When the single mum started to research therapies for herself and her son, she came across CBT and colour therapy — how colour can positively affect our mood levels.
“Colour can greatly influence human emotion and behaviour, and it has become such a huge part of my life, and my son Max’s life, and I wanted to use this within my designs and the colour palette of the brand,” says Fiona.
The first quotes she used were the daily affirmations that herself and Max would say in the mirror every day, like “Be Kind”, “Stay Hopeful” and “You Make a Difference”.
The brand name is a nod to Fiona’s maternal grandmother, Lily, from Drimnagh in Dublin, who was a dressmaker in the 1940s and 1950s. Lily is also Fiona’s middle name.
The current range includes slogan crewnecks in a variety of colours (€40), “Self Love Club” tees (€18), “Be Kind” socks (€5), a creative kindness journal (€12), positive prints and ATFL pendants (€5), “Do-You” lists (€10) and Fiona’s hand-poured crystal candles (€16), which are coming back into stock soon.
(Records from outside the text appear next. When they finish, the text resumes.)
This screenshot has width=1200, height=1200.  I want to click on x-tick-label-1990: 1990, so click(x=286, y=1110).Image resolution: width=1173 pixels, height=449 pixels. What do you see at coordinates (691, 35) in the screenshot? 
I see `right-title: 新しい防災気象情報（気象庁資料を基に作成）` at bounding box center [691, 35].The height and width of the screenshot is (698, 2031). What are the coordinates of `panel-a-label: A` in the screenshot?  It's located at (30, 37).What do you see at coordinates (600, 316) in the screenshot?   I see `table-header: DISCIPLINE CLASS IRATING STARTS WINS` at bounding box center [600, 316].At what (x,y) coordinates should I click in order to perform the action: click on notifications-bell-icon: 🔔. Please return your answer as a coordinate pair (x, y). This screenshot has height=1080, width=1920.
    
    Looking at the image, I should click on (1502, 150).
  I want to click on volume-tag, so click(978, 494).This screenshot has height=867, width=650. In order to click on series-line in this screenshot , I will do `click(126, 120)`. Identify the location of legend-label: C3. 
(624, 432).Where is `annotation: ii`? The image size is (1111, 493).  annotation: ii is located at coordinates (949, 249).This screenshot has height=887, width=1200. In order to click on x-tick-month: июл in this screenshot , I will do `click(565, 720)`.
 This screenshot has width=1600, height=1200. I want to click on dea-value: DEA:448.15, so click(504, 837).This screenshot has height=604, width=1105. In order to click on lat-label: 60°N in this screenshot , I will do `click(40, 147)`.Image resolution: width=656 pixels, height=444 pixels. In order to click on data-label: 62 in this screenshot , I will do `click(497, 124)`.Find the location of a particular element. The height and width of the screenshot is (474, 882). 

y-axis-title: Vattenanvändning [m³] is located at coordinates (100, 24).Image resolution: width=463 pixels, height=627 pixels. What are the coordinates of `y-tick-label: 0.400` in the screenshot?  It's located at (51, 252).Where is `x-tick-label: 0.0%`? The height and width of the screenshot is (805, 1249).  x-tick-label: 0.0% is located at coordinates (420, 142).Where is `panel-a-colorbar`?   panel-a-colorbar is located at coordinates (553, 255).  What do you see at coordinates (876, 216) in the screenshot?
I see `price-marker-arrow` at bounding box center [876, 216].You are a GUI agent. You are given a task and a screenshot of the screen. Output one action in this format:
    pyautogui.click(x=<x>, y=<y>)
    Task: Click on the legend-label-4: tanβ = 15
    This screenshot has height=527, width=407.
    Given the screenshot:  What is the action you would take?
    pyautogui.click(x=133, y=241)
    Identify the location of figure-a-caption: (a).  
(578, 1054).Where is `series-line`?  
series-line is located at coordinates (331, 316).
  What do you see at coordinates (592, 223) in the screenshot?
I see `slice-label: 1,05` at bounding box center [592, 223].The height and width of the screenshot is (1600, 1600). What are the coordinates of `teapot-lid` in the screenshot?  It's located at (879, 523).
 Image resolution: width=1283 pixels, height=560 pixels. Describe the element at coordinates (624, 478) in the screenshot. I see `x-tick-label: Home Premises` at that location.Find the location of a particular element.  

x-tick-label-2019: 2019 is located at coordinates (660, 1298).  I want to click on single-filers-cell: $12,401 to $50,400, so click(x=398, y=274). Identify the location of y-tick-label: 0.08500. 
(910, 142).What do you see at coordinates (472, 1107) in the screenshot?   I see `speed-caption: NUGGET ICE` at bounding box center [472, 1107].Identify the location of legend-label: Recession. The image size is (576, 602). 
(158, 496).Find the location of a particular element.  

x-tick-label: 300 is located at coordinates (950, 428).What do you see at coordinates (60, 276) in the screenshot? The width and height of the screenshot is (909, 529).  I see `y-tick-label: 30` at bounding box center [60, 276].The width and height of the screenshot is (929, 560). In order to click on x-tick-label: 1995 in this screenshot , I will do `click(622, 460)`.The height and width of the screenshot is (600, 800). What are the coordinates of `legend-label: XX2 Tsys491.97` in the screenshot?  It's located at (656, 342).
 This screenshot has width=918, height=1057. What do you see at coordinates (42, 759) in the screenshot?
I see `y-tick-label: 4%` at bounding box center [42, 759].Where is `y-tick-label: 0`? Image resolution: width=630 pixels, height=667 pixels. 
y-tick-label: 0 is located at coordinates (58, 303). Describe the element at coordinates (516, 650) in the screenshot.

A new range of reworked crewnecks is made from faulty batch stock and, instead of repairing the sleeves, Fiona replaces them with other ones in different colours, and prints on her favourite slogans.
This range, called To:Me, will launch on Valentine’s Day.
allthingsfionalily.com
Florals for the face
Susannagh Grogan has brought great artistry to her gorgeous silk scarves with flowers that she paints at her Killiney studio in a variety of mesmerising colours. It was only a matter of time before she transferred this love of botanicals to face masks.
Susannagh has a range of cotton masks with embroidered flowers and tiny bead details (above) in shades of lilac, navy, yellow and green. They sell for €30, and this month sees the arrival of new colourways in her popular bee mask.
I’m sure this genre of mask will become increasingly desirable, especially given the publicity around Dr Jill Biden’s inaugural mask and matching evening outfit, featuring delicate needlework by Dubliner Laura Weber of the New York Embroidery Studio.